_Problem details_:
Pull out each line in the items below that contains the word "icon" and copy those lines in full.

_Records to process_:
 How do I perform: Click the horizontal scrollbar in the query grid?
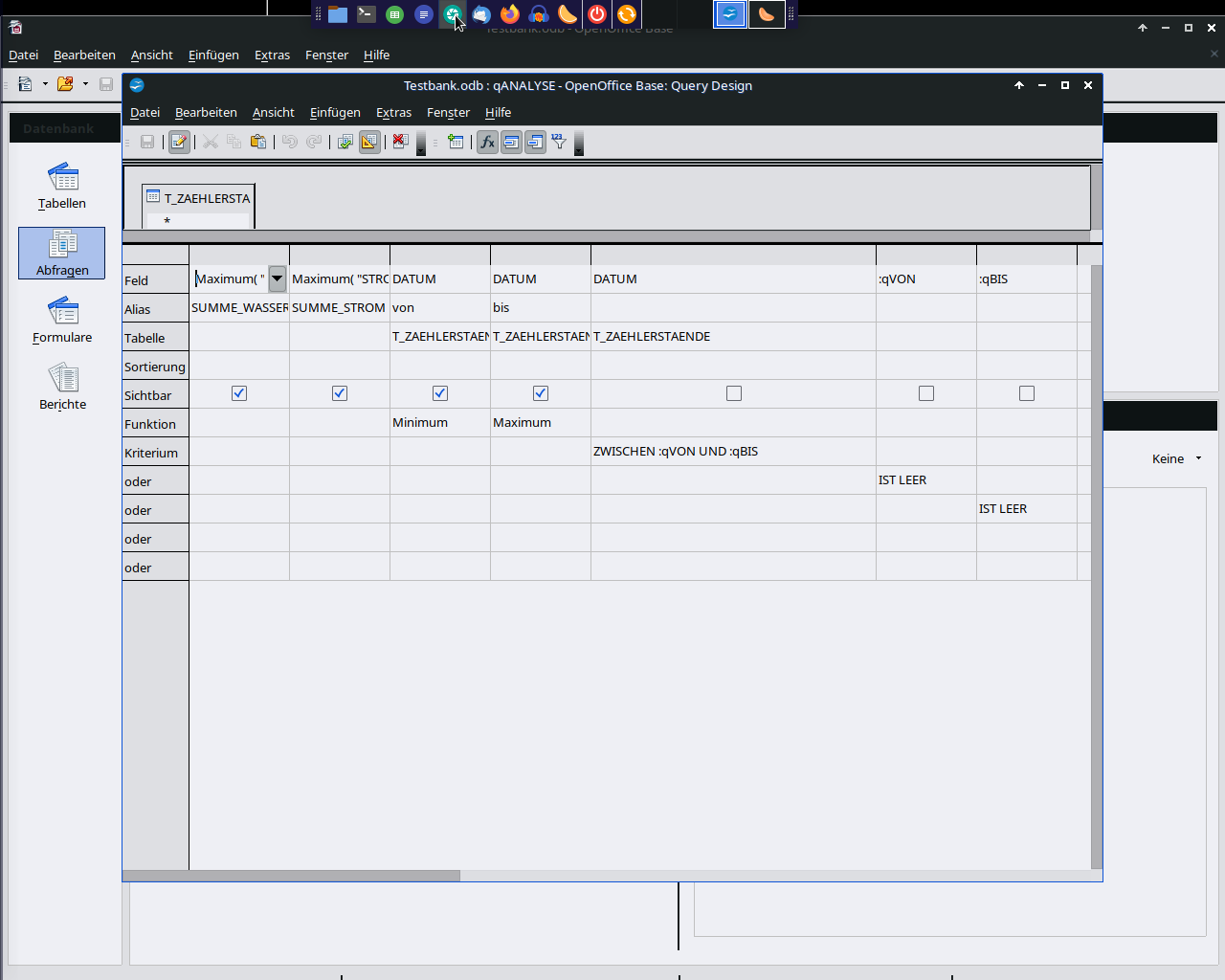(x=292, y=876)
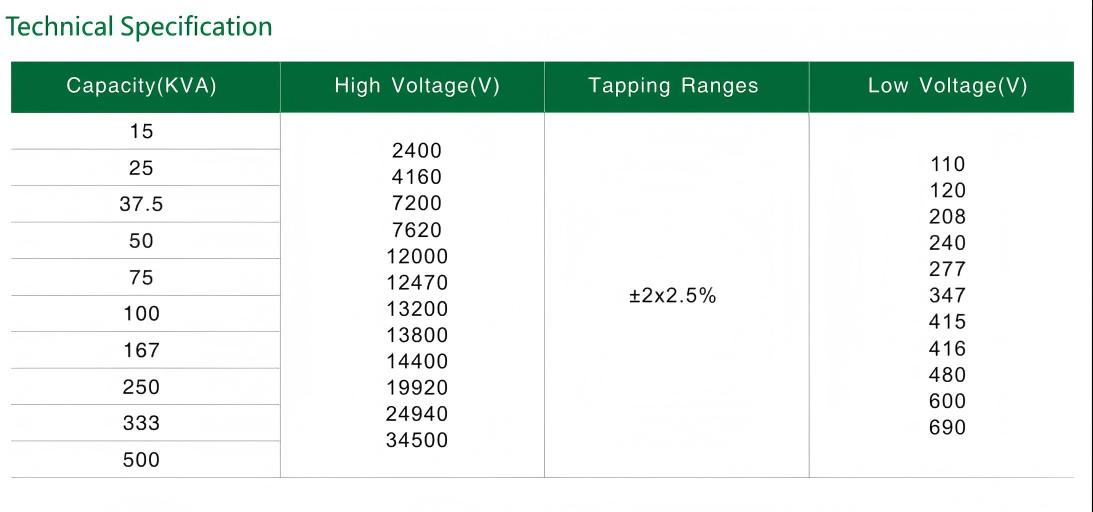Click the 500 capacity cell
The height and width of the screenshot is (512, 1093).
pos(142,460)
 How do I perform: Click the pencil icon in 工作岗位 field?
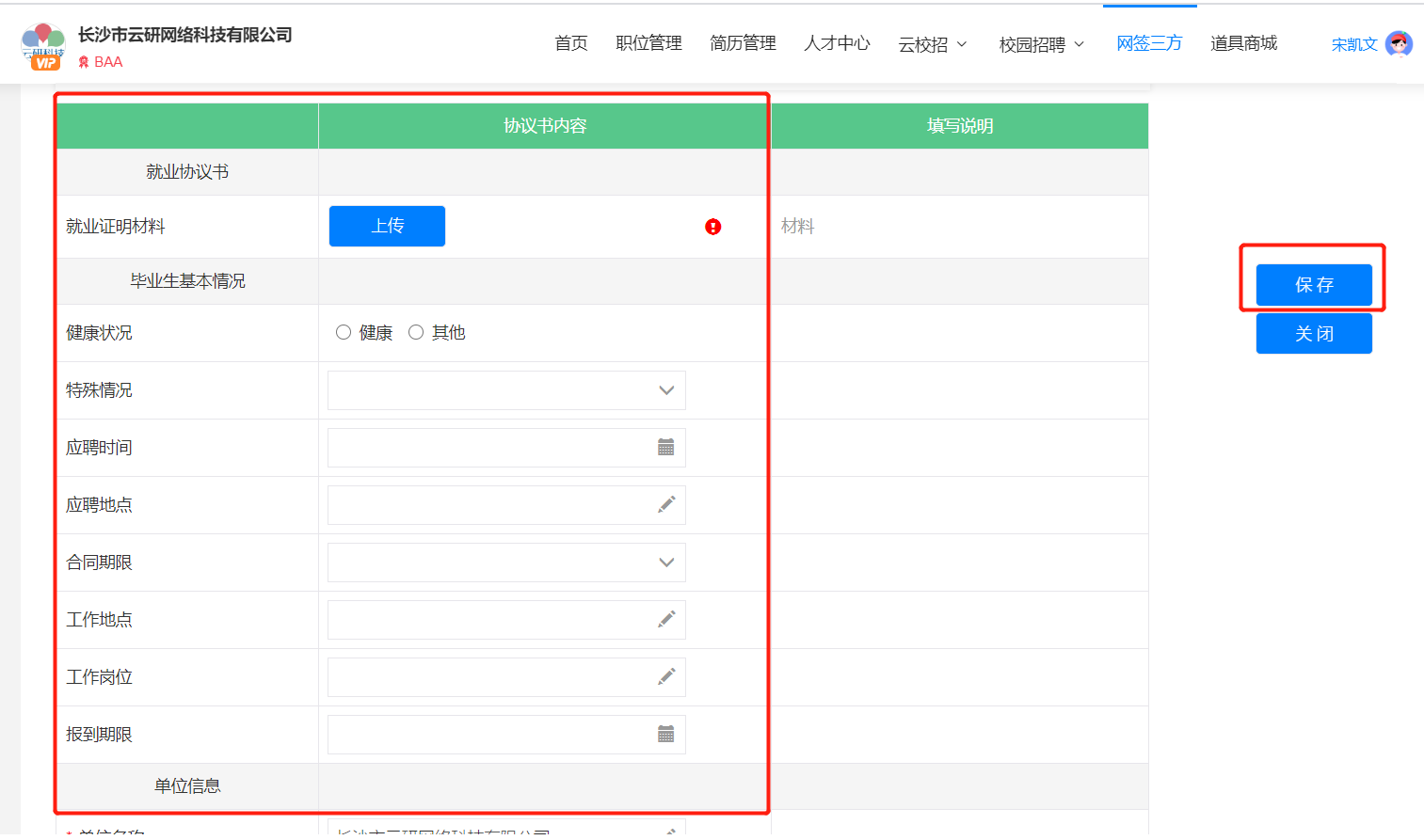pyautogui.click(x=666, y=676)
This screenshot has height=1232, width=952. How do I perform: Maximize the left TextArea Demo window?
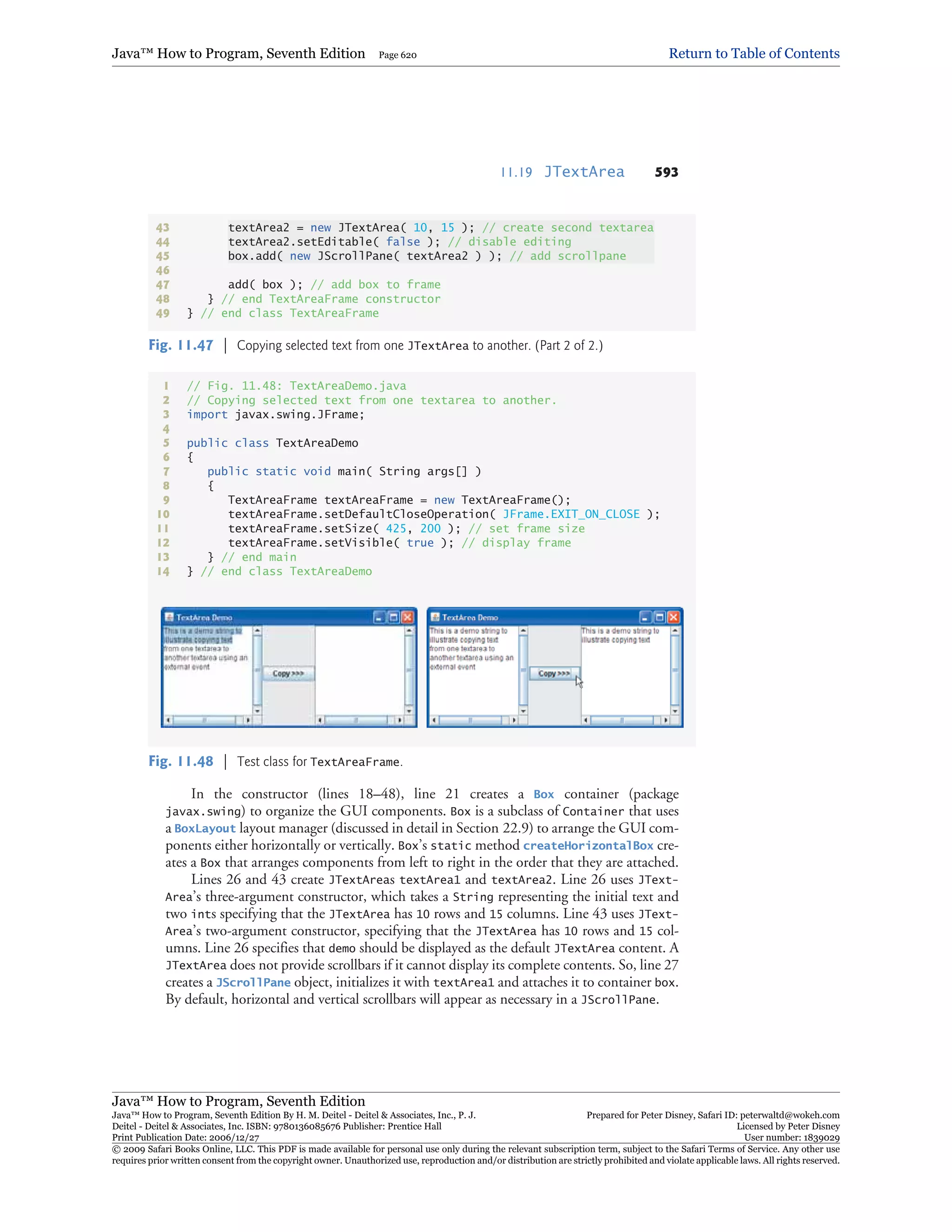[x=394, y=617]
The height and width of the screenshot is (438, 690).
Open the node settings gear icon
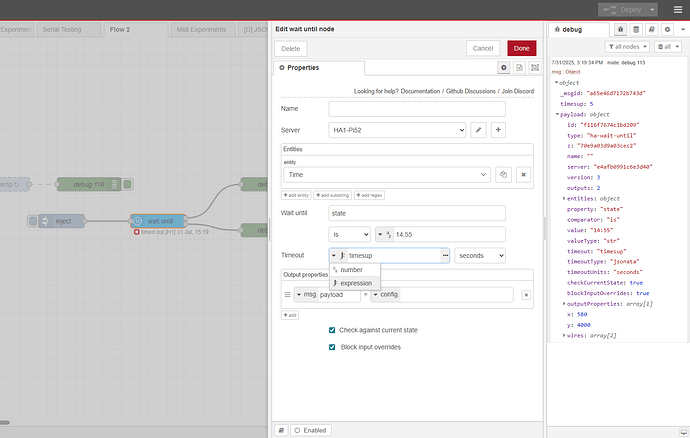504,67
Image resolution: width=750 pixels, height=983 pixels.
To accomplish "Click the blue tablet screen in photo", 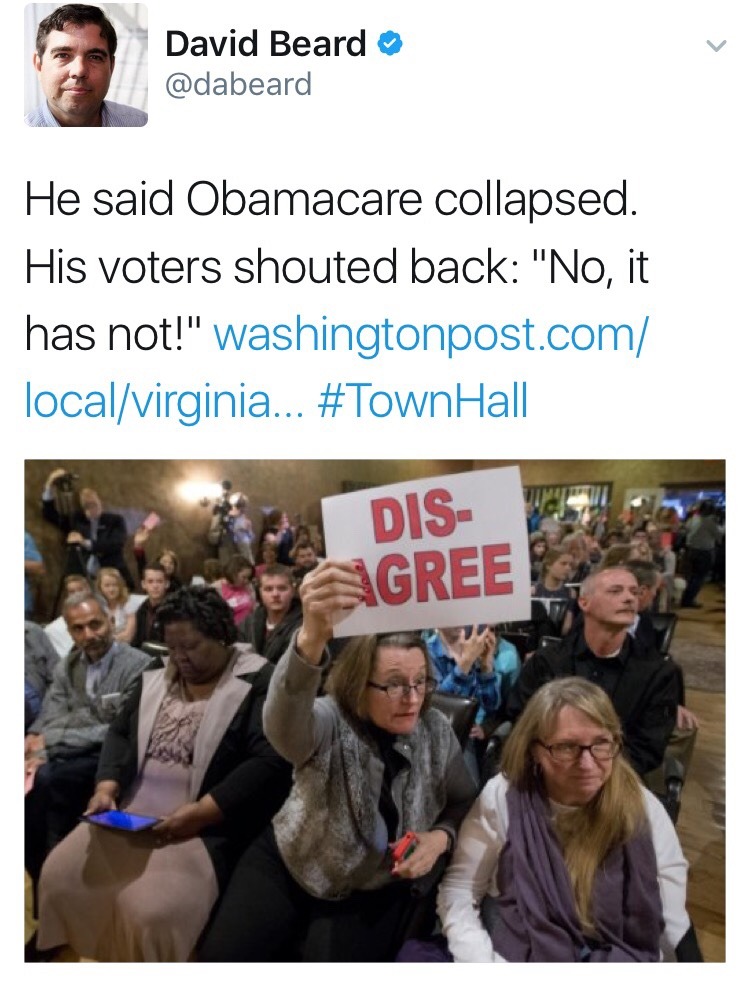I will 122,820.
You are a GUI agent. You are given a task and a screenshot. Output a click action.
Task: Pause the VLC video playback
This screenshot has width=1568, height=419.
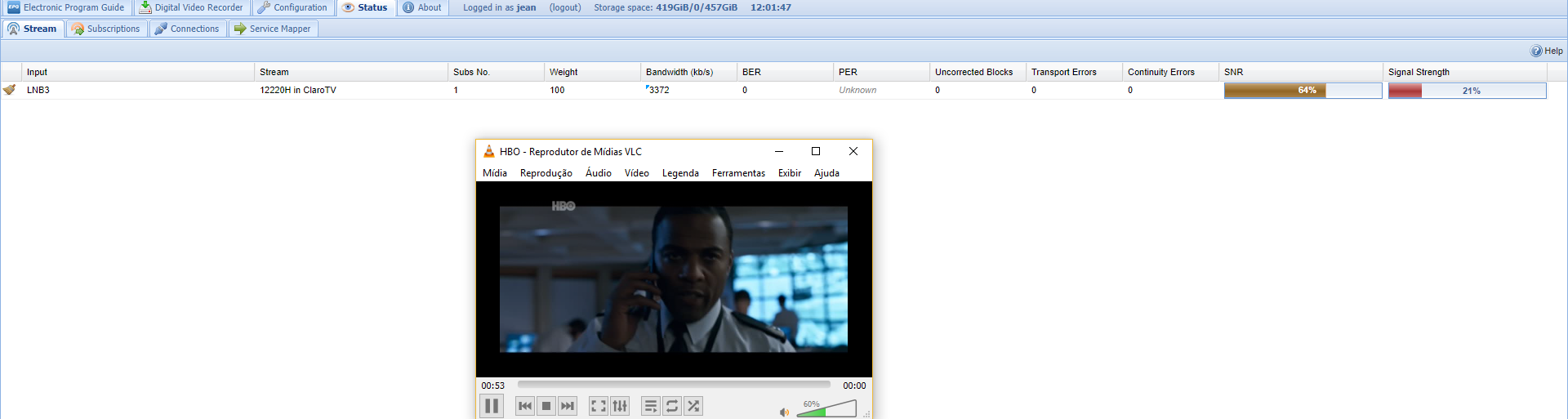[492, 406]
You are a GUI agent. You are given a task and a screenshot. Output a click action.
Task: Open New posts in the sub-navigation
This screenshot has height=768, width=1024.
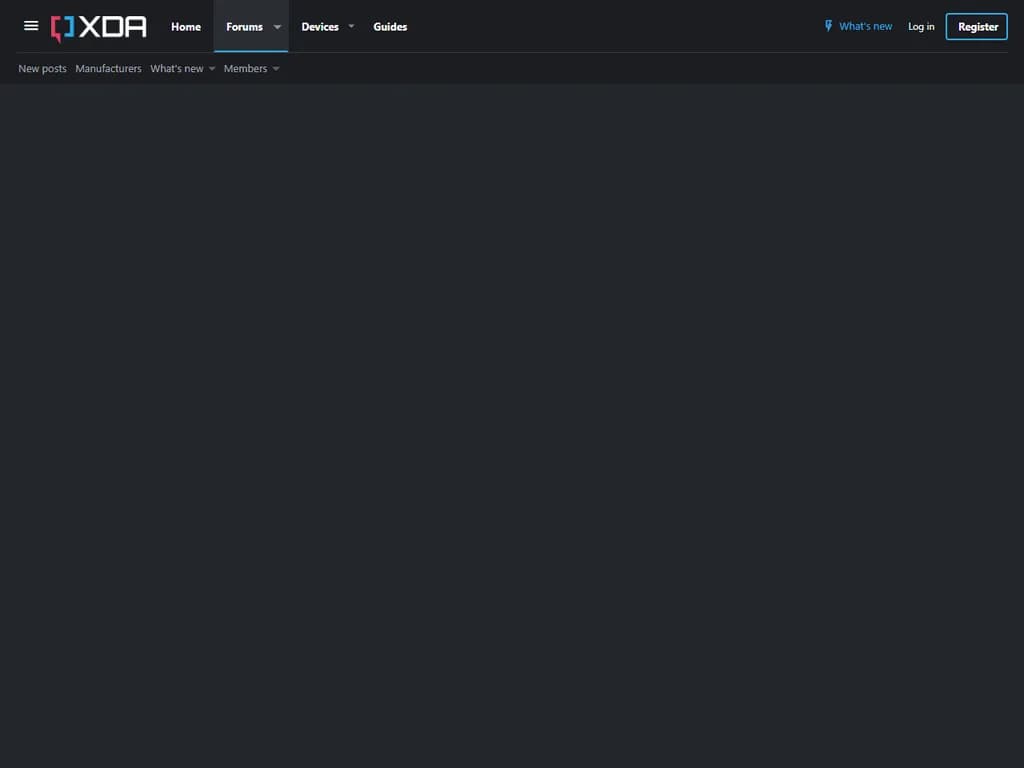42,69
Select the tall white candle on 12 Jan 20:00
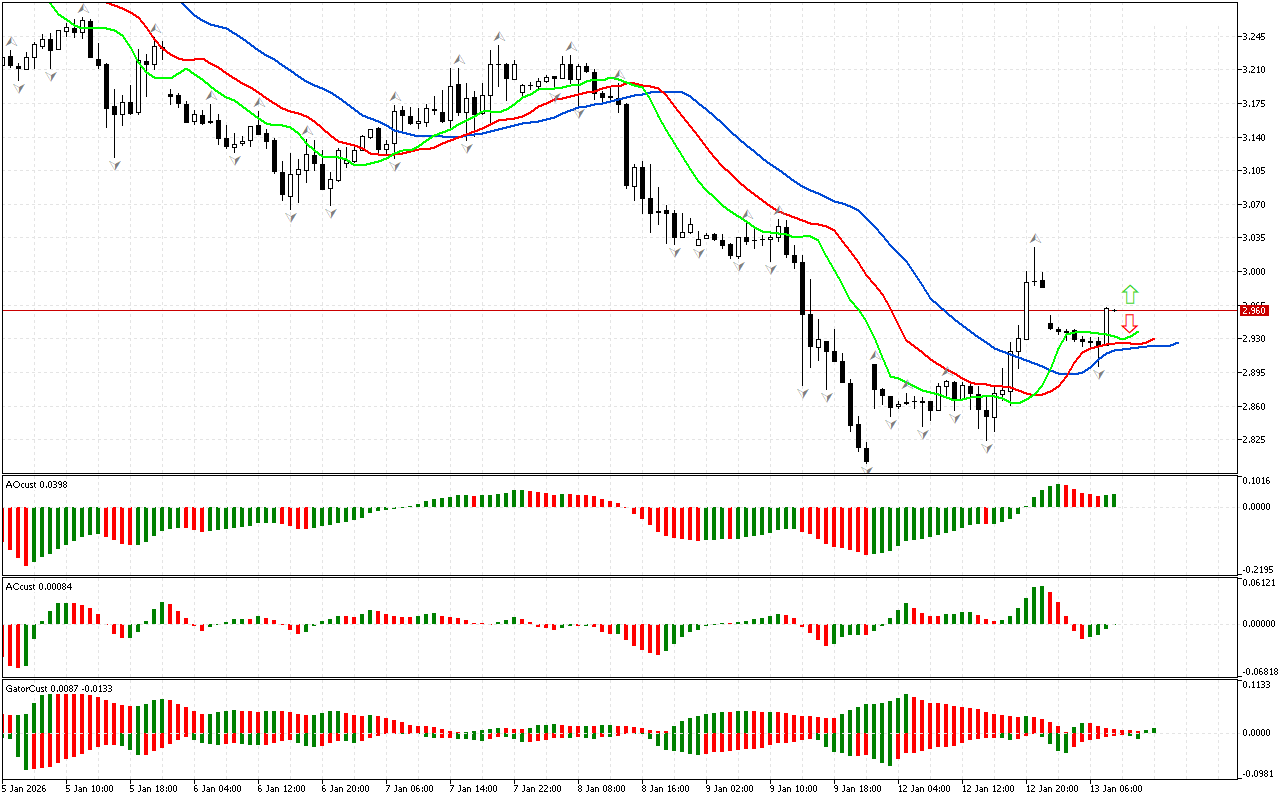This screenshot has height=800, width=1280. (1027, 310)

_Answer to this exercise_:
 How do I perform: Click the pencil icon in 工作岗位 field?
Open the node settings gear icon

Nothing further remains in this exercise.